At any rate, the 2023 General Synod subsequently formed "the committee to study the nature, scope, and authority of the diaconate." But when the paper came back to help them, discussion of adopting it as the Synod's position devolved into reasoning for or against the difficult work of bringing the church order back into consistency with itself (and, of course, with the Scripture)—and even the accusation made above. Ultimately, the motion failed. The damage from the late 60s, early 70s period (in which the ARP was descending toward full liberalism, before the Lord mercifully retrieved her), remains to be undone.
The last thing that we were able to do was to hear a representative from the Special Committee on Net Assets Reallocation. It's a fancy name for trying to make sure that there's enough money in the now-closed government-style pension plan that ministers used to be in, but was financially failing. They have raised a great deal of money over the last four years, and after a good year on the stock market, the chairman reports that it is within 2% of where it needs to be now. He expects to make his final pleas for donations this fall.

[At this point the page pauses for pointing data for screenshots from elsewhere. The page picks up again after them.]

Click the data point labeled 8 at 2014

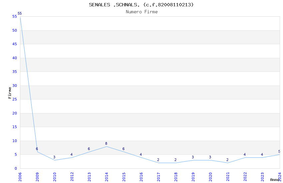pyautogui.click(x=106, y=146)
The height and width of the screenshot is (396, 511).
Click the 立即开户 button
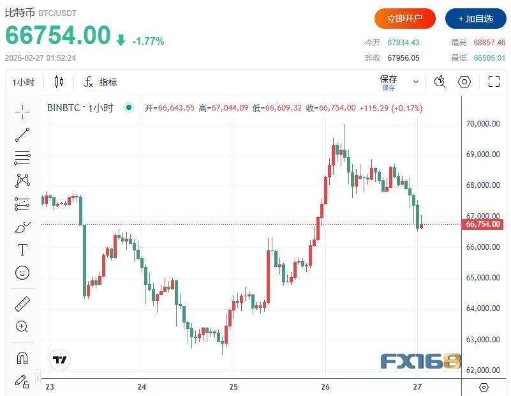click(404, 19)
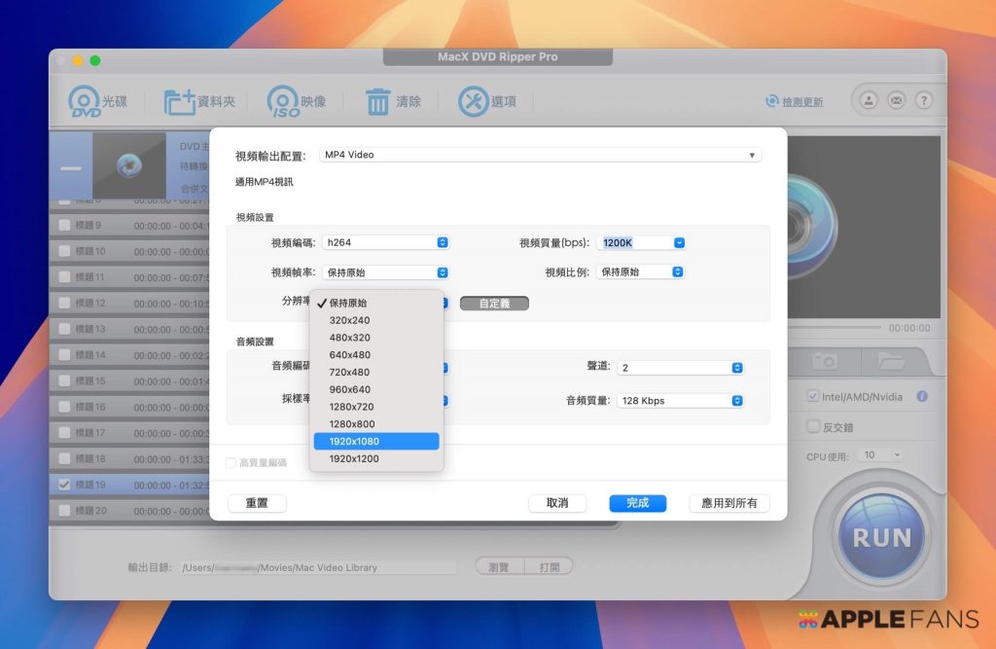Enable the 反交錯 deinterlace checkbox

[x=812, y=427]
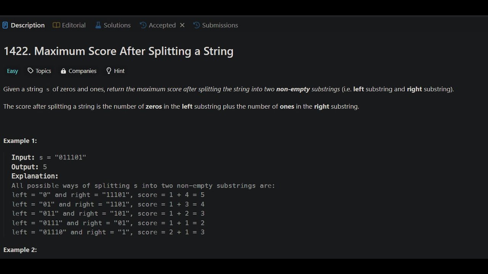This screenshot has height=274, width=488.
Task: Click the input string "011101" value
Action: (71, 158)
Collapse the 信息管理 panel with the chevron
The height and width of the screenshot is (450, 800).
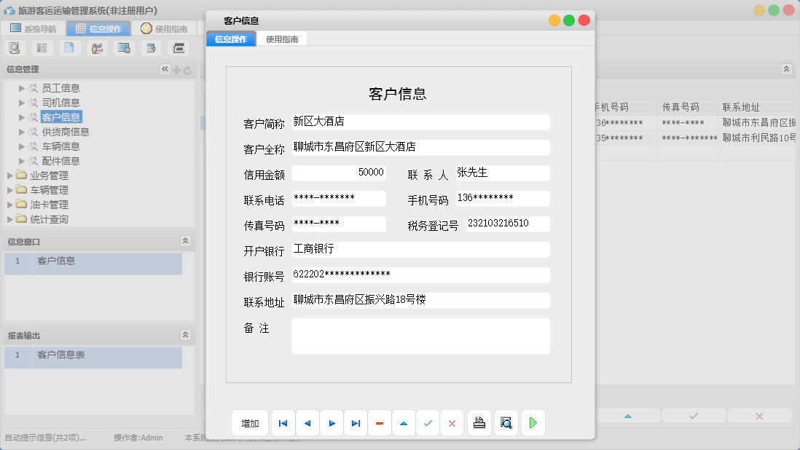[x=164, y=68]
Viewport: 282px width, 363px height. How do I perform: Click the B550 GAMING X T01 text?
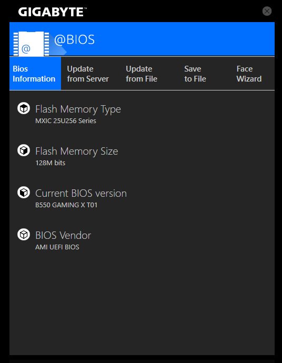[x=66, y=205]
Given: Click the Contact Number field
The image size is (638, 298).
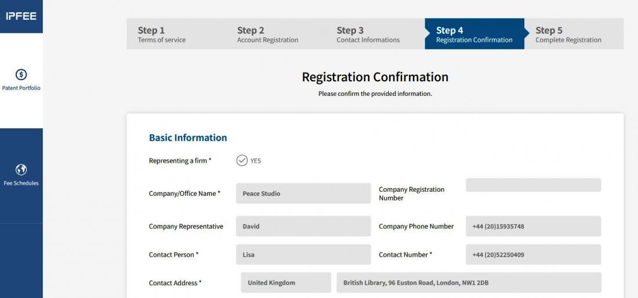Looking at the screenshot, I should click(533, 254).
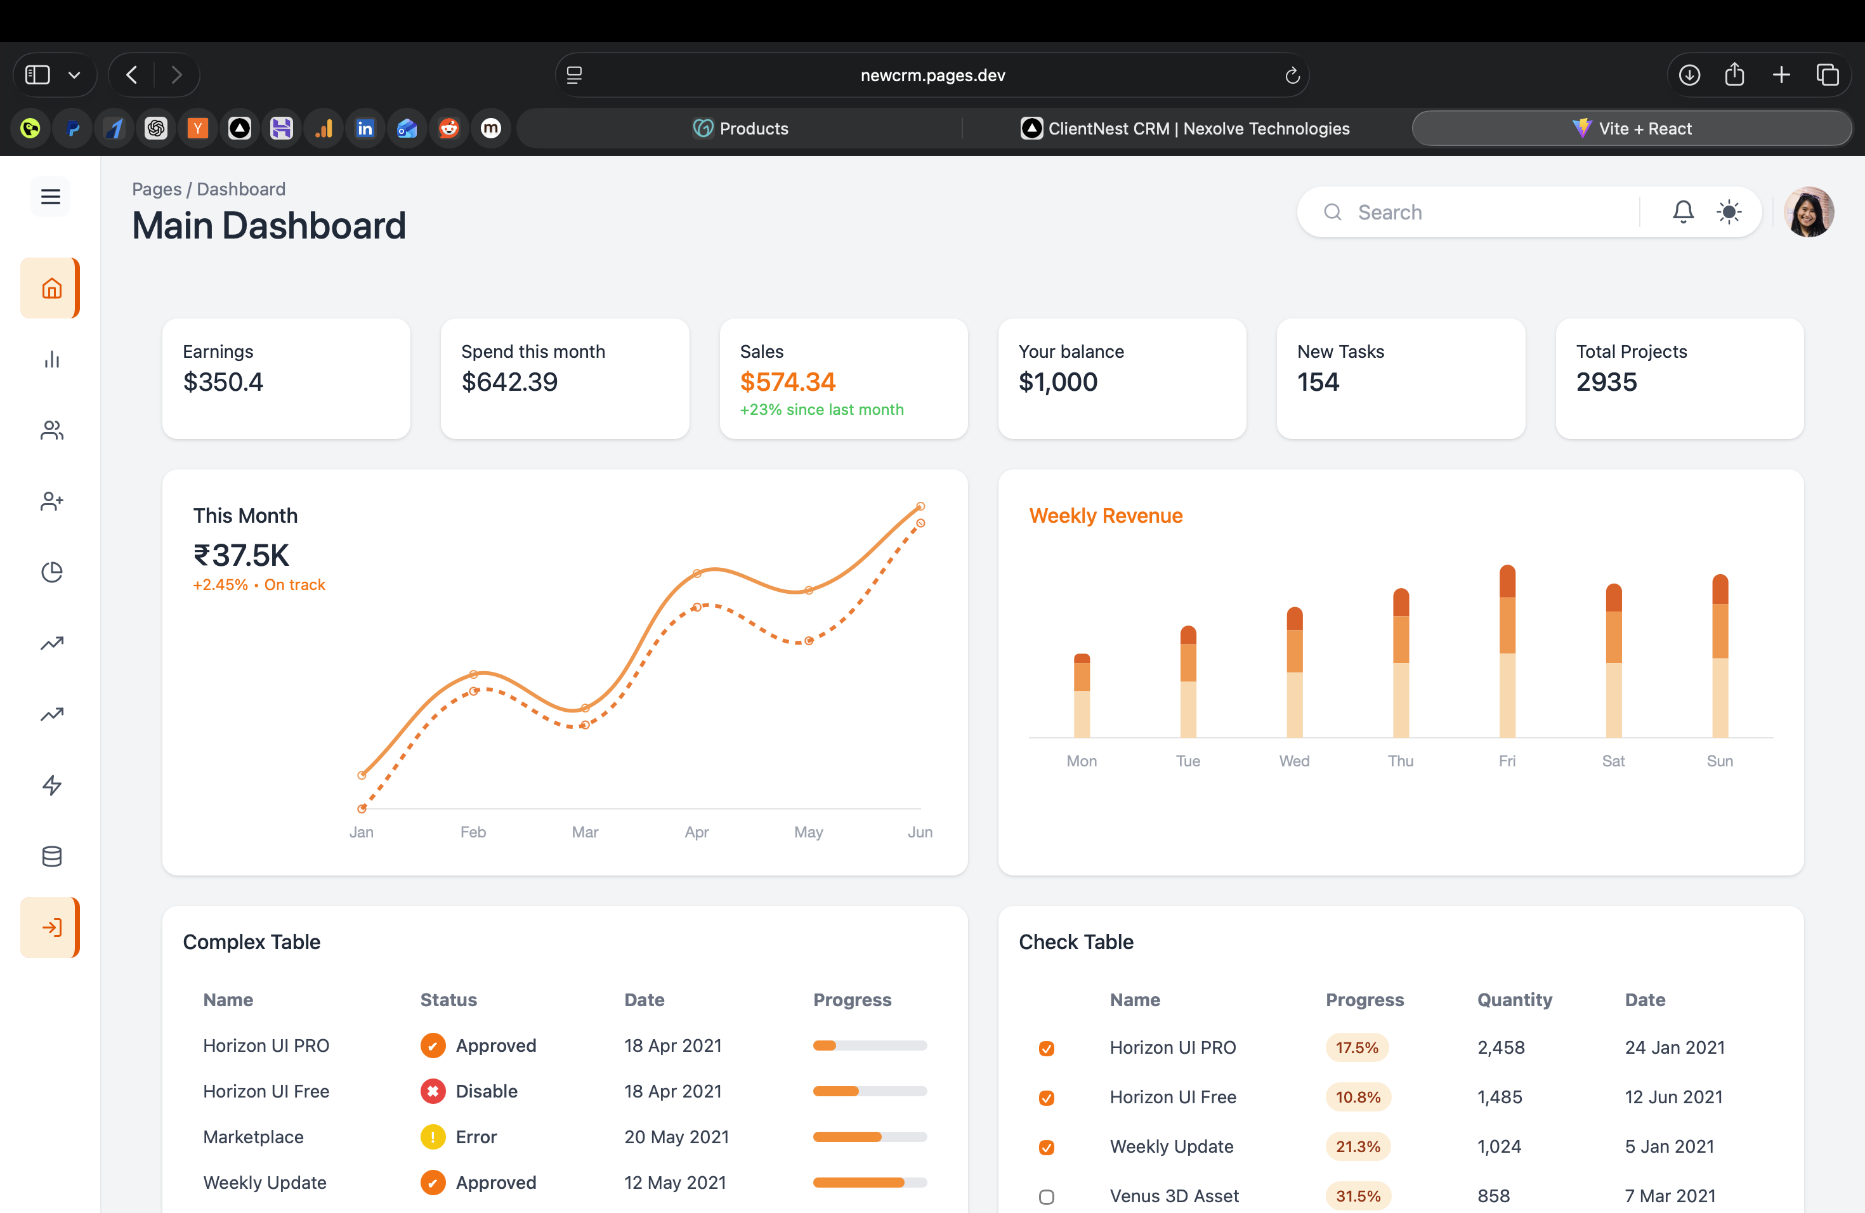Open the Products bookmarks folder
This screenshot has height=1213, width=1865.
pos(740,128)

At this point, we took a break, and after a long day, and with no business on the agenda (just informational reports from Erskine and fraternal delegate greetings), I decided to come back to the AirBnB and write this up so that our congregants can keep their finger on the pulse of things. There's a Psalm sing at 7:10a (6:10a, central time), which is always a highlight of General Synod for me, so it's time to turn in for the night. It is a bit of a loss, because fraternal greetings are always a highlight for me.
Thank you Pastor James!
ReplyDeleteThanks for this update. T had listened all day at work but wasn’t able to jump back in after dinner. Disappointing to hear the result of the Diaconate paper. What happens with this issue next?
ReplyDeleteUnless a presbytery brings a new memorial, nothing else happens.